§ WHAT THE TASK REQUIRES
From the listing below, reproduce word for word the part that opens with the line containing "You are a computer-use" and closes with the line containing "Instruction: Open the"; reproduce nothing else.
____ MATERIAL SUPPLIED
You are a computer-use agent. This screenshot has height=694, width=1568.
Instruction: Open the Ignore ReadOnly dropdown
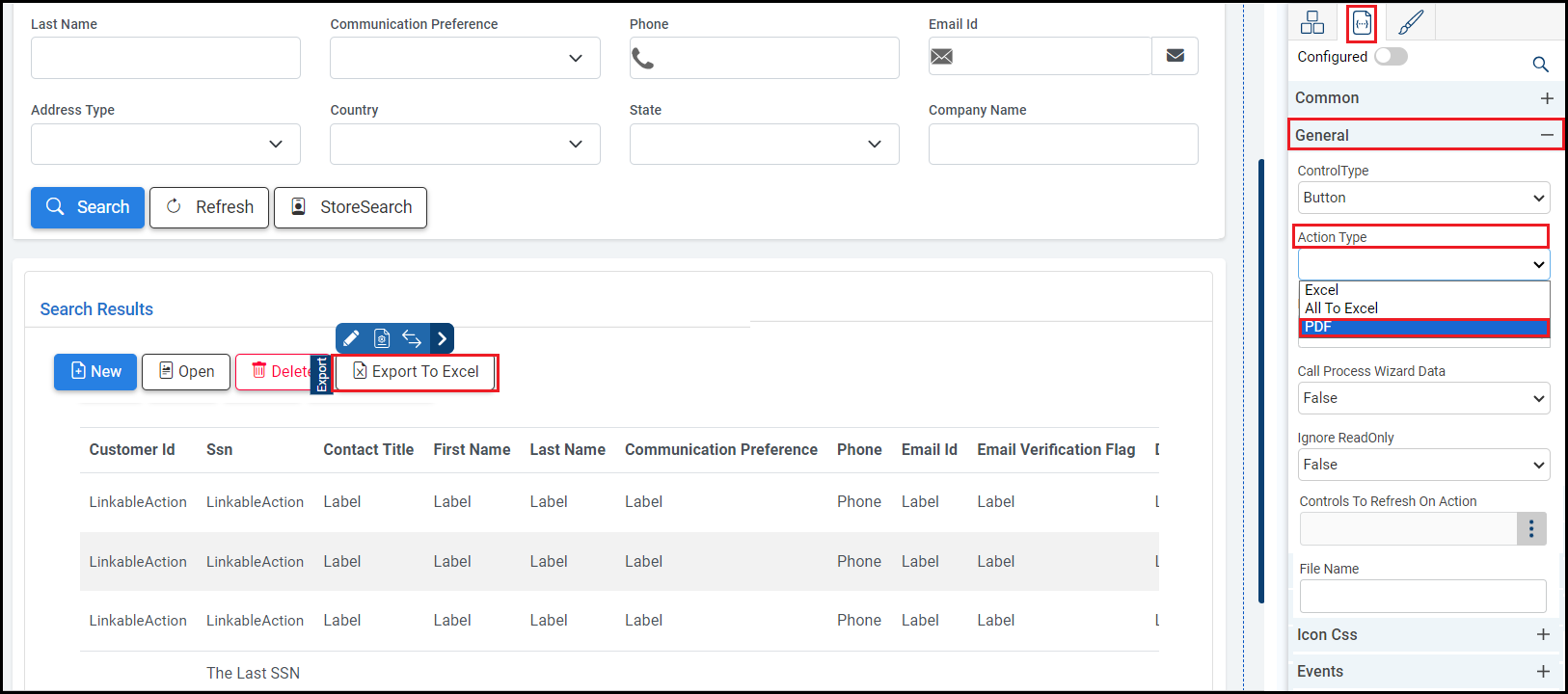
________
____ MATERIAL SUPPLIED
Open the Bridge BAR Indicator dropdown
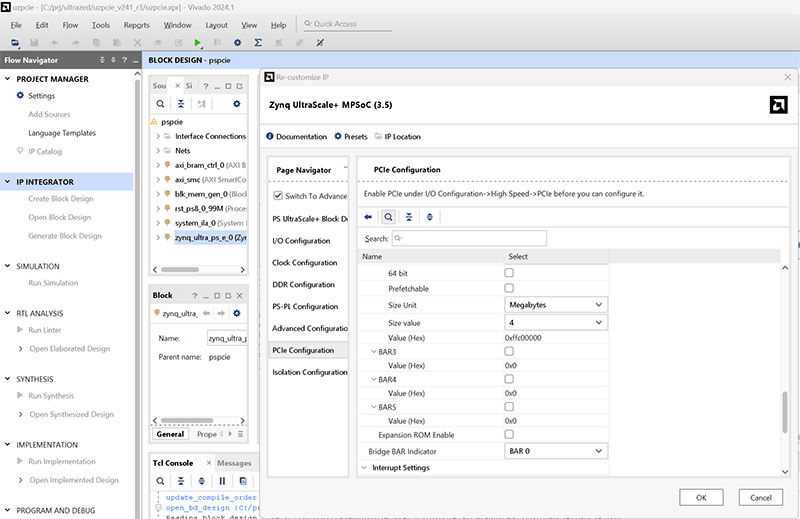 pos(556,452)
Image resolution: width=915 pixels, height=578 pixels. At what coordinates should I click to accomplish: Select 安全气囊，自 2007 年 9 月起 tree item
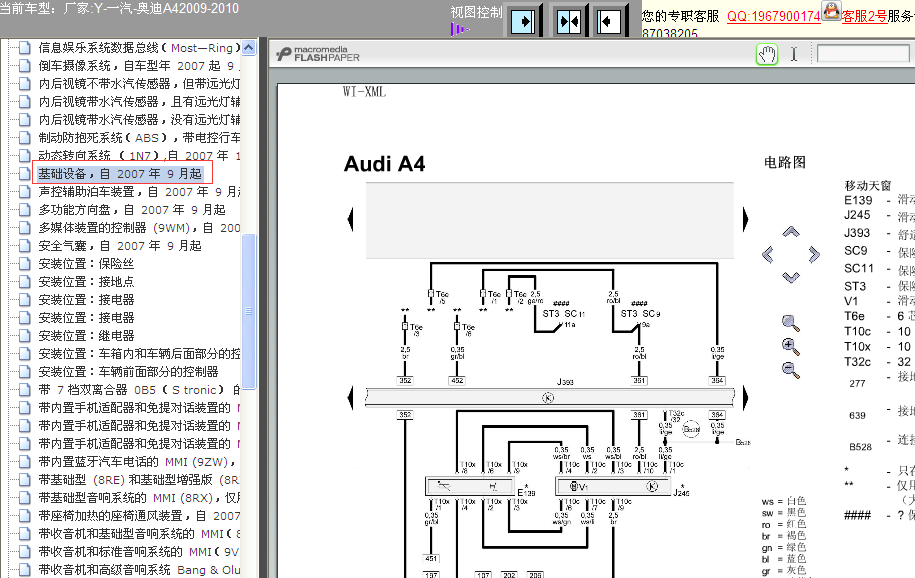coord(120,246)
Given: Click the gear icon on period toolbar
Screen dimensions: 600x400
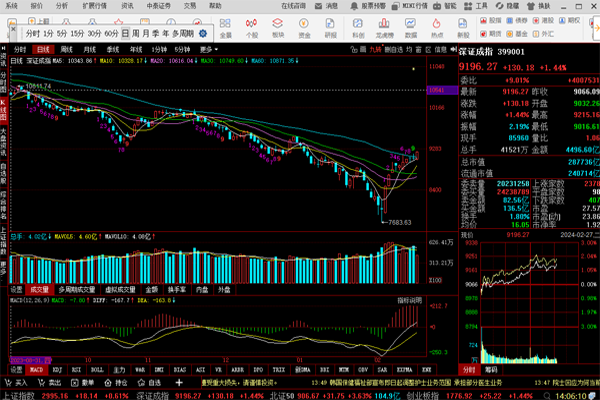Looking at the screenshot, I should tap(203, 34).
________
§ ANSWER BOX
You are a computer-use agent. This screenshot has height=694, width=1568.
Instruction: Open the Ignore ReadOnly dropdown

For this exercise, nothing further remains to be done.